The curious case of shell commands, or how "this bug is required by POSIX" -- Volution Notes

Some context

(For those interested only in the glibc and POSIX issues, see at the end.)

I use Linux almost everywhere, from laptops and desktops to servers and routers, and over the course of many years I've written quite a few bash scripts that ease my interaction with all of these.

The usual "stack" that ties all of these together is composed of:

bash, obviously for scripting;
ssh, for remote execution;
i3, the window manager for desktop environments;
screen, for terminal multiplexing;
tmux, for terminal multiplexing;
dtach, for launching processes in background while still being able to access them if needed;
(among many other tools like coreutils and friends, grep, sed, sort, find, xargs, rsync, plus other smaller C, Go or Rust based tools; but all of these are not the subject of this article;)

What do all of the former have in common? They all provide some sort of functionality, but by themselves they don't actually do anything; they are meant to delegate the actual work to other tools.

So what is the problem you ask? Nothing really... Everything is fine... No planes are falling from the sky... Nobody is running around screaming while on fire... Everything is business as usual, unless you want to write some wrapper scripts that takes arbitrary user input and delegates that to one of these, and many other, broken tools...

And just for completeness I'll throw in some other tools that fit the bill:

make (and any other variant or derivate), for build systems;
ninja, my favorite build system, and lightweight DAG job scheduler and executer;

Root of all evil

As many of you have guessed, because we live in a UNIX world, many of these tools delegate the actual tool execution to the glibc system(3) function, which ends-up calling sh(1p) (most likely bash) with the -c argument. As opposed to doing the correct thing and just calling execve(2)...

## DATA PROVIDED
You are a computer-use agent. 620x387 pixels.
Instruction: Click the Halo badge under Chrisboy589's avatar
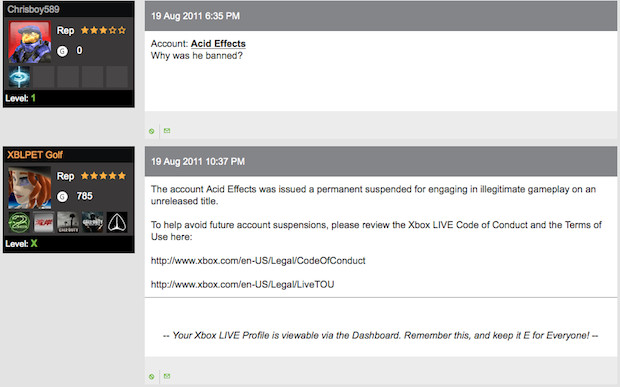point(19,77)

## TASK INSTRUCTIONS
**a)** In the article on shell commands, which tool does the author call their favorite build system?
**b)** Transcribe the article on shell commands from "So what is the" to "other, broken tools...".
**c)** Pick up the article on shell commands after its final sentence and keep writing it.

## RESULTS FOR EACH TASK
**a)** Ninja.

**b)**
So what is the problem you ask? Nothing really... Everything is fine... No planes are falling from the sky... Nobody is running around screaming while on fire... Everything is business as usual, unless you want to write some wrapper scripts that takes arbitrary user input and delegates that to one of these, and many other, broken tools...

**c)**
BTW, this is not something Linux specific. Unfortunately it is a trait inherited from the UNIX ancestry by almost all operating systems, including all BSD variants plus OSX; and, for some tools, this behavior is even seen when running on Windows. But I digress...

Excerpts from Linux `system(3)` man page

Let's quote from the Linux system(3) man page:

The system(3) library function uses fork(2) to create a child process that executes the shell command specified in command using execl(3) as follows:
execl("/bin/sh", "sh", "-c", command, (char *) NULL);
[...]
Any user input that is employed as part of command should be carefully sanitized, to ensure that unexpected shell commands or command options are not executed. Such risks are especially grave when using system() from a privileged program.

So far the warning doesn't sound very comforting... But hey, we are all responsible developers...

Excerpts from POSIX `system(3p)` man page

Let's quote from the POSIX system(3p) man page:

Hmm... Strange... There is nothing to quote from this manual about warnings, issues or sanitization... (Except perhaps the warning for set-UID or set-GID processes against using this function, due to potential privilege escalation issues.)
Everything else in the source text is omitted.